#### Exercise details
Please read the text below on social media and the GOP and say whether each statement agrees with it, answering yes or no and quoting the deciding words. (a) Comment Section philosophy now makes up about half of the GOP. (b) Donald Trump is as far from normality as Bernie Sanders. (c) The Trump philosophy drove turnout for four years.

Social Media as We Know It Did Not Exist in 2008

This is the graph of users for social media platforms:
If you are a conservative, The Omnivore is sure you heard every nasty thing under the sun said about George W. Bush by liberals. Probably true--but the reach of social networks in 2008--the ability to communicate those things and polarize the conversation was an order less than it is today.

Comment Section philosophy in 2008 was an anomaly. Today it's about 50% of the GOP.

Democrats and Republicans Aren't Symmetric

Yes, they play some of the same games--and yes, they both have their substantial moral failings--but Donald Trump is not the same degree of distance from normality as Bernie Sanders. Neither is Carson. Arguably Cruz is proportional to Sanders. Furthermore, while liberal blogs certainly have their share of assholes, the GOP's mono-culture stands in contrast to the Democrat's diversity.

If you think the argument that Democrats are handing out "free stuff" explains that, you need to account for the Jewish and Asian demographics which skew heavily Democratic yet are not getting free stuff. Also: younger women.

Clearly something else is driving away natural-fit populations.

In any event, GOP front-runner Donald Trump is the antithesis of minority outreach: the love of white supremacists and neo-reactionaries should be ample proof of that.

Here's a test: what's the Democratic version of the following terms?

  • RINO. What term do followers of the Democratic front-runner use as a litmus test for their parties' values?
  • Cuckservative. What's the Democratic equivalent of this?

The Ambivalence of the GOP Intellectual Class

Anyone who is appalled by Trump's rise--and Trump's game--who backed Sarah Palin all the way should go and take a long look in the mirror. The Trump philosophy drove turnout for 8 years. It created the emotional animus for the Tea Party. It has been refined by Rush Limbaugh, Mark Levin, Ann Coulter, and others. It has been promoted by Fox News.

#### Listed entries
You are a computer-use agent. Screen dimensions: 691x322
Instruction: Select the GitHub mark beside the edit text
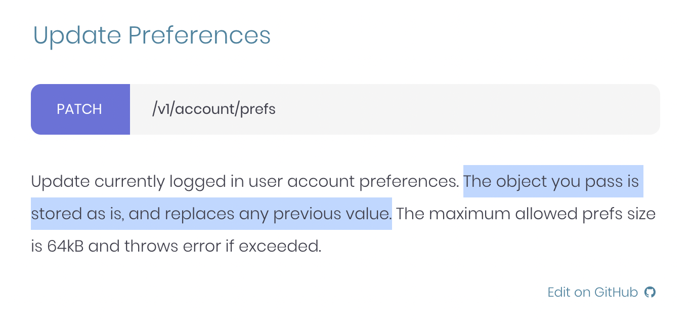tap(651, 292)
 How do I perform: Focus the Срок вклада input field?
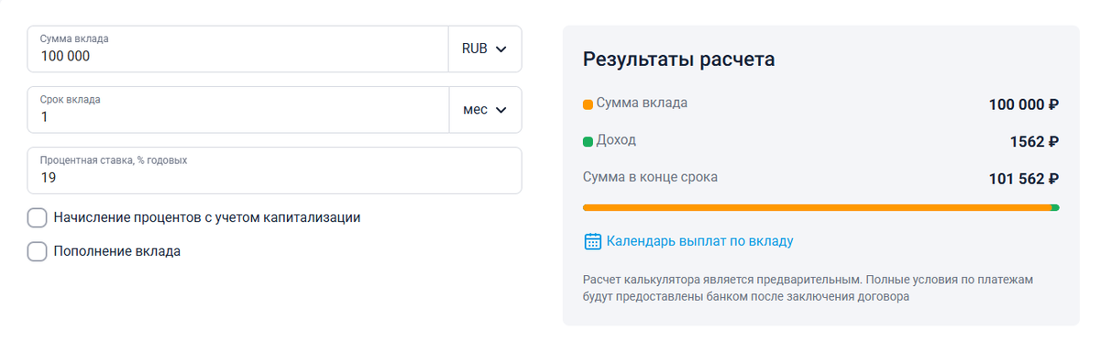point(238,110)
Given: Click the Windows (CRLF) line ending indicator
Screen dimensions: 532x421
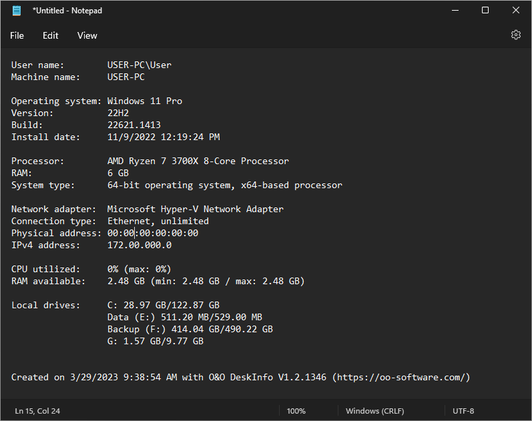Looking at the screenshot, I should click(374, 411).
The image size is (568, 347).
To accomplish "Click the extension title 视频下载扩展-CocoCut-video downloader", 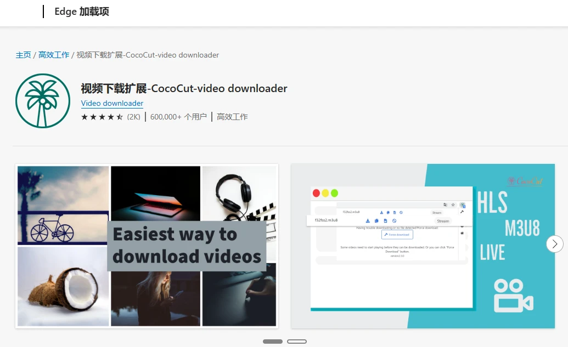I will click(184, 88).
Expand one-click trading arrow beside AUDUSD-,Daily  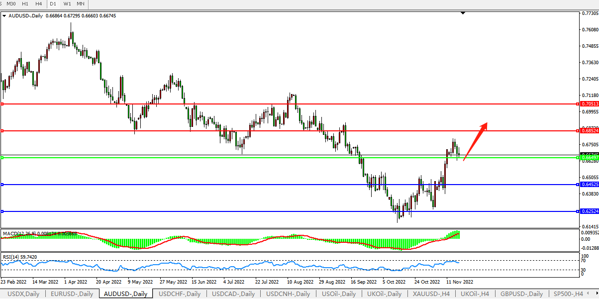coord(4,16)
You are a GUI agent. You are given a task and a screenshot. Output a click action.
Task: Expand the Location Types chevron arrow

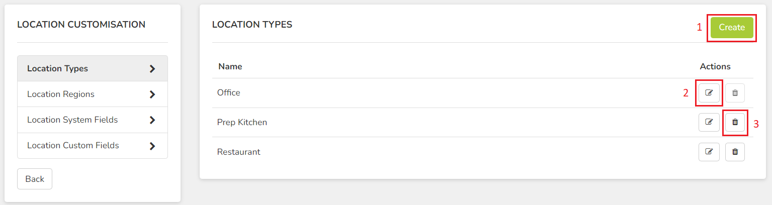click(152, 69)
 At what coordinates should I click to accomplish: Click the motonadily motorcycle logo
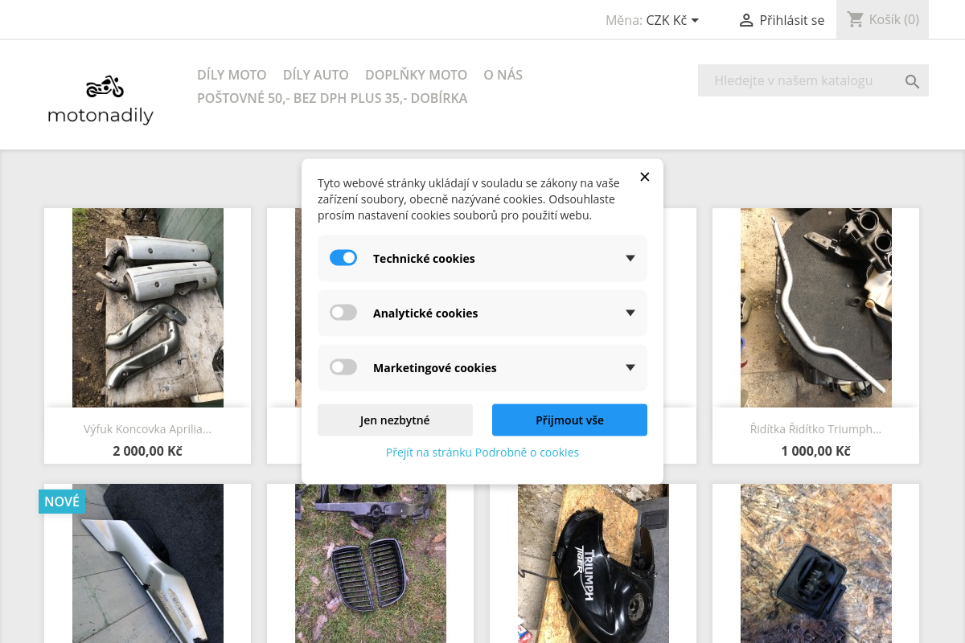[x=101, y=100]
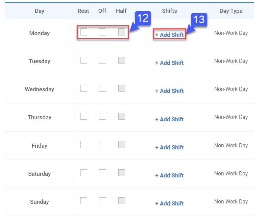Screen dimensions: 267x220
Task: Click Add Shift in the Tuesday row
Action: click(x=169, y=63)
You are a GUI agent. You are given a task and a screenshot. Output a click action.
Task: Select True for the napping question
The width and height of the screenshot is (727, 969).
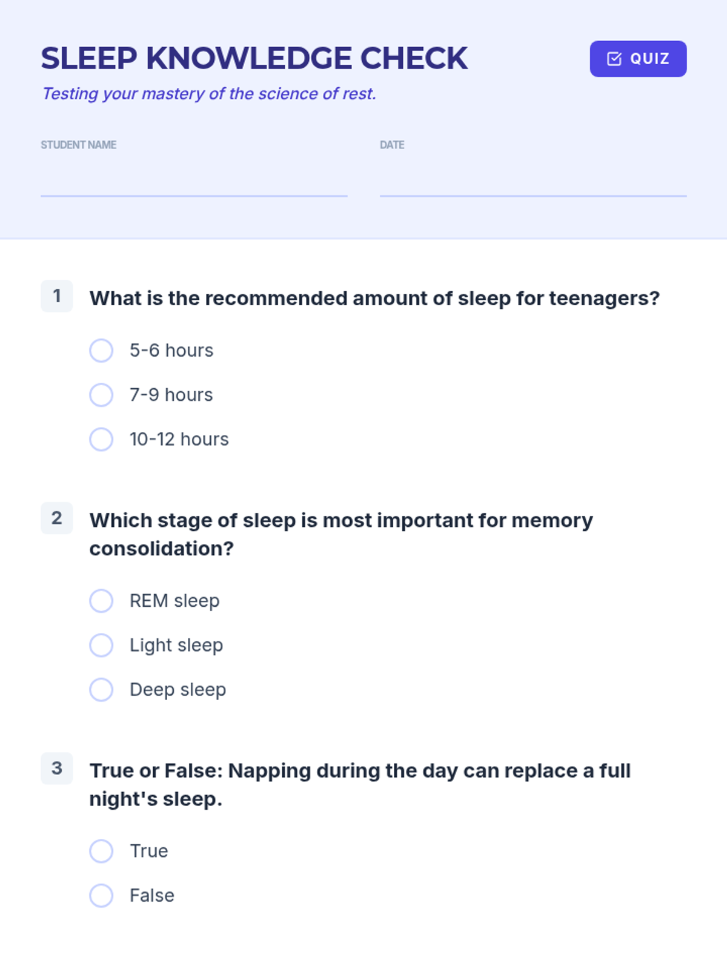click(x=101, y=851)
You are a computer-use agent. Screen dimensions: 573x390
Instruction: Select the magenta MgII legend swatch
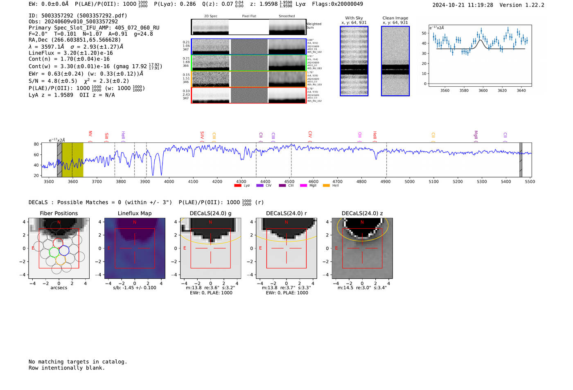(x=303, y=186)
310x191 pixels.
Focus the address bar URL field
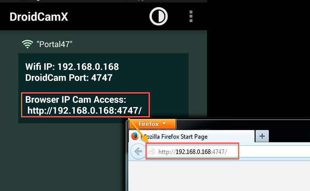click(x=227, y=152)
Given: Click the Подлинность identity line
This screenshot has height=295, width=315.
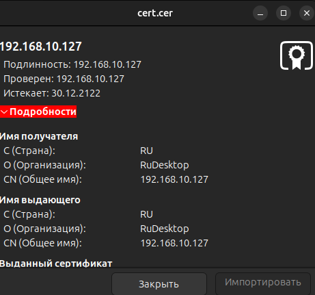Looking at the screenshot, I should (72, 64).
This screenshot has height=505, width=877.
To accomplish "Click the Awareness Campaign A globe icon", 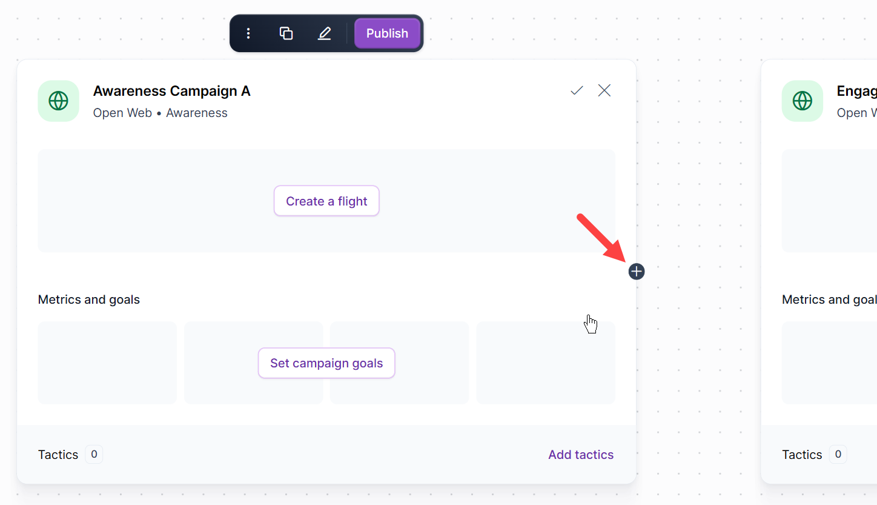I will pyautogui.click(x=58, y=101).
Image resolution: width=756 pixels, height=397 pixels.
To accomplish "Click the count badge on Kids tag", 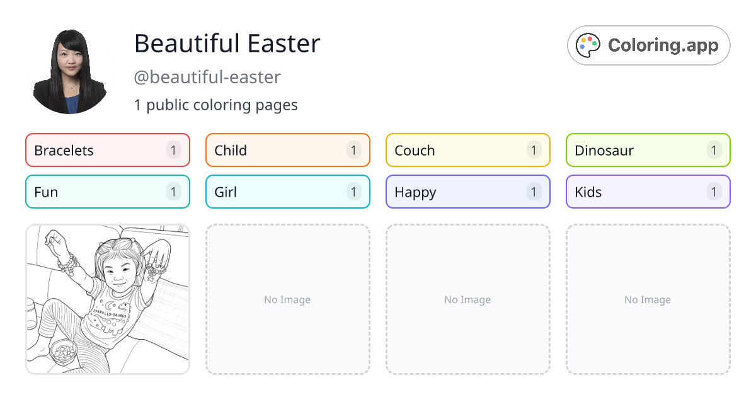I will click(x=714, y=192).
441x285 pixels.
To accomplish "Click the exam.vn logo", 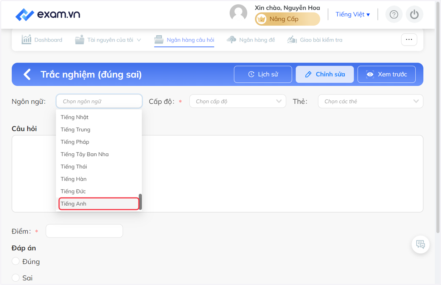I will (x=48, y=15).
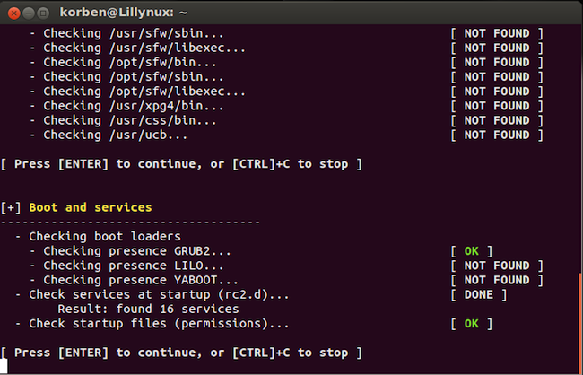Click the NOT FOUND status for YABOOT
583x375 pixels.
click(497, 280)
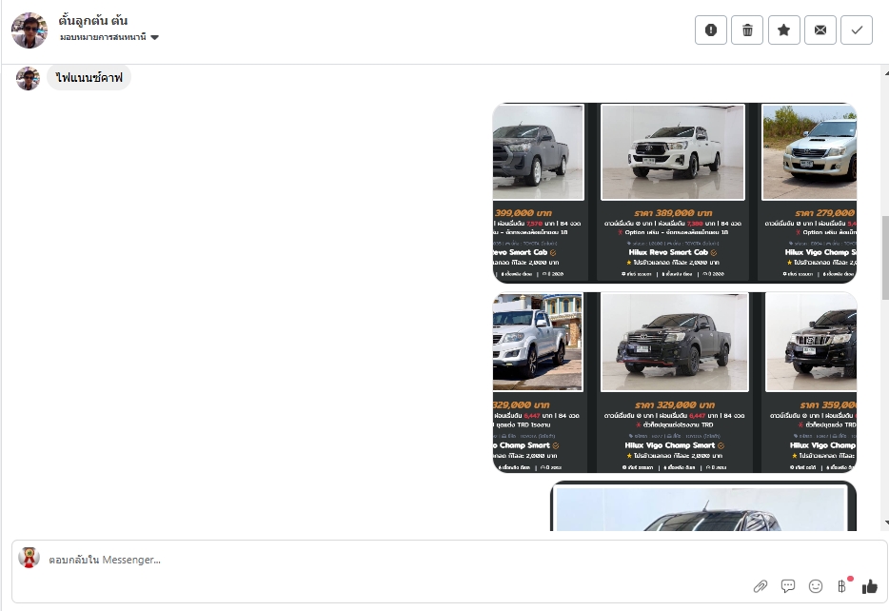This screenshot has width=889, height=611.
Task: Star this conversation for follow-up
Action: 783,30
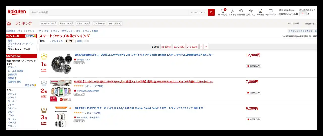Screen dimensions: 323x136
Task: Open 閲覧履歴 browsing history icon
Action: click(x=241, y=11)
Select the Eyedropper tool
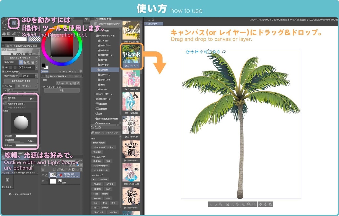Screen dimensions: 339x216 [x=32, y=23]
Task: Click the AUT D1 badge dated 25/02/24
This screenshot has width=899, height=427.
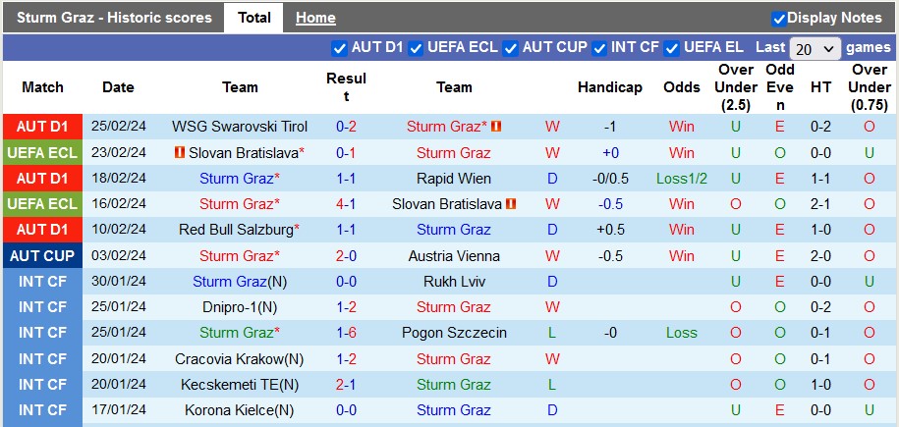Action: [42, 127]
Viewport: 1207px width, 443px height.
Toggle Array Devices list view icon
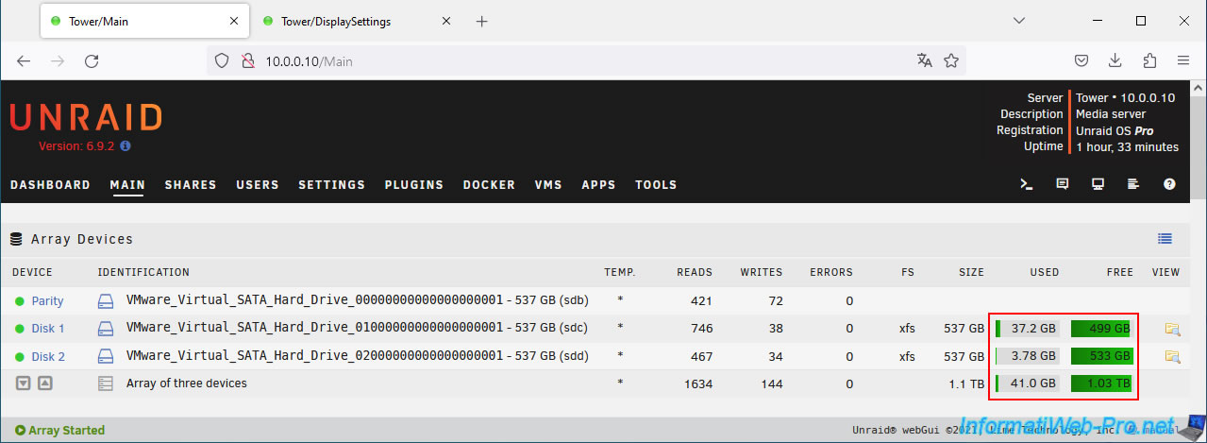click(x=1165, y=239)
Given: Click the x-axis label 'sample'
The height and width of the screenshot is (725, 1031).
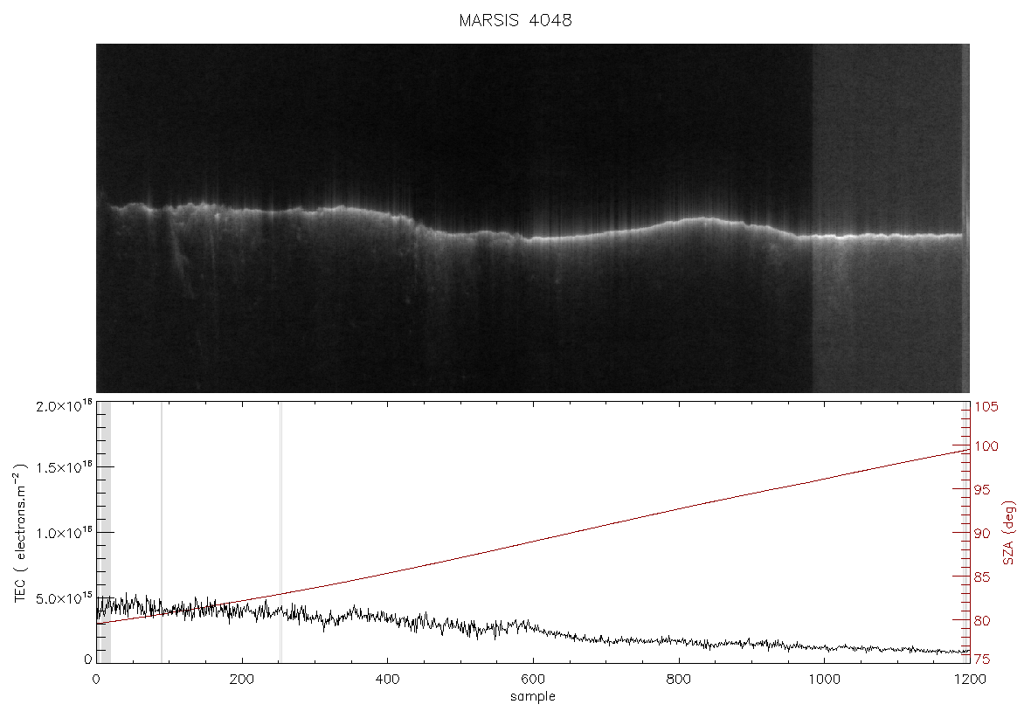Looking at the screenshot, I should tap(533, 697).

#### Response to the exercise
(a) Yes: "Today it's about 50% of the GOP."
(b) No: "Donald Trump is not the same degree of distance from normality as Bernie Sanders."
(c) No: "The Trump philosophy drove turnout for 8 years."